Reproduce the lines below with every instance of "menu" changed to "dropdown" and everything else left as it is. Omit the pictures.

=== Raw records ===

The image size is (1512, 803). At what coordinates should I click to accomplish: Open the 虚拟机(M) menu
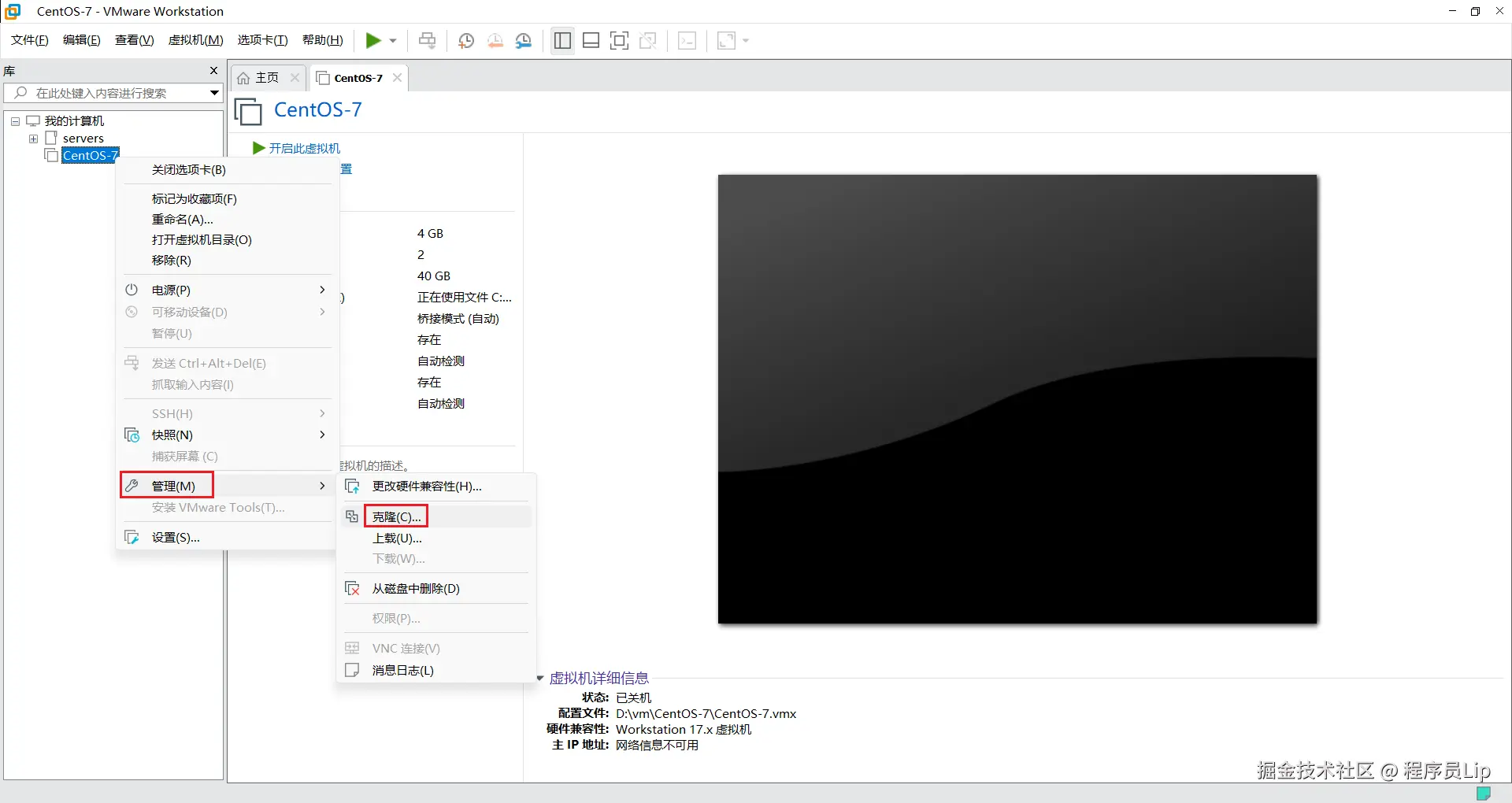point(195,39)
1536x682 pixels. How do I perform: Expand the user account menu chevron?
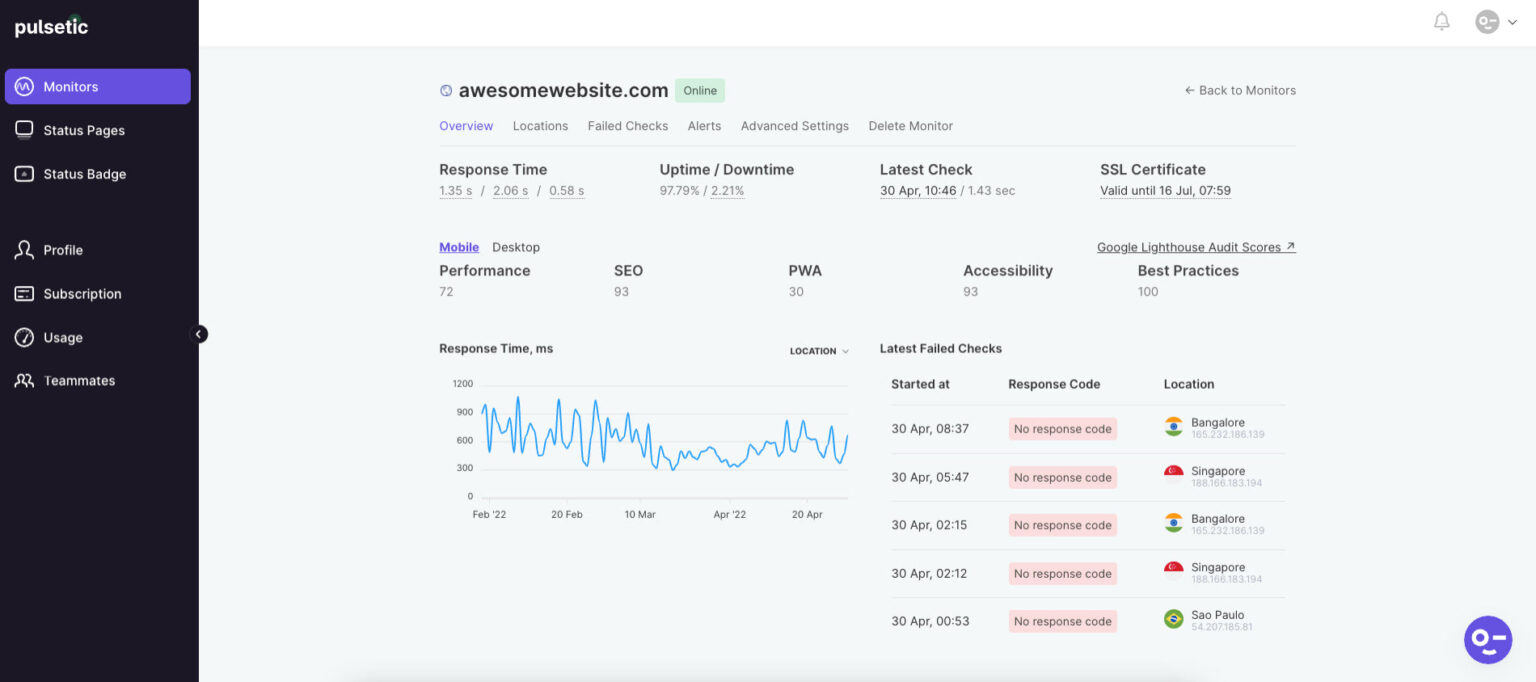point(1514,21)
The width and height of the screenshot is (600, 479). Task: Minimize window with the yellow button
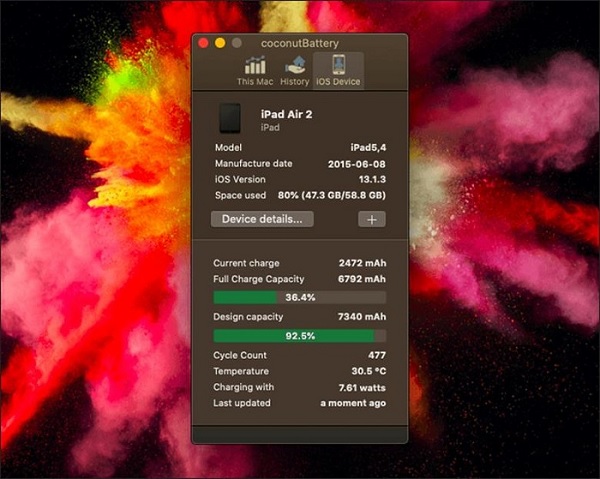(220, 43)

===

Written response —
The image size is (1512, 803). At what coordinates should I click to accomplish: Open the 虚拟机(M) dropdown
point(195,39)
1536x682 pixels. How do I perform: Expand the user account dropdown chevron?
point(1514,21)
The width and height of the screenshot is (600, 479). Task: Minimize window with the yellow button
(220, 43)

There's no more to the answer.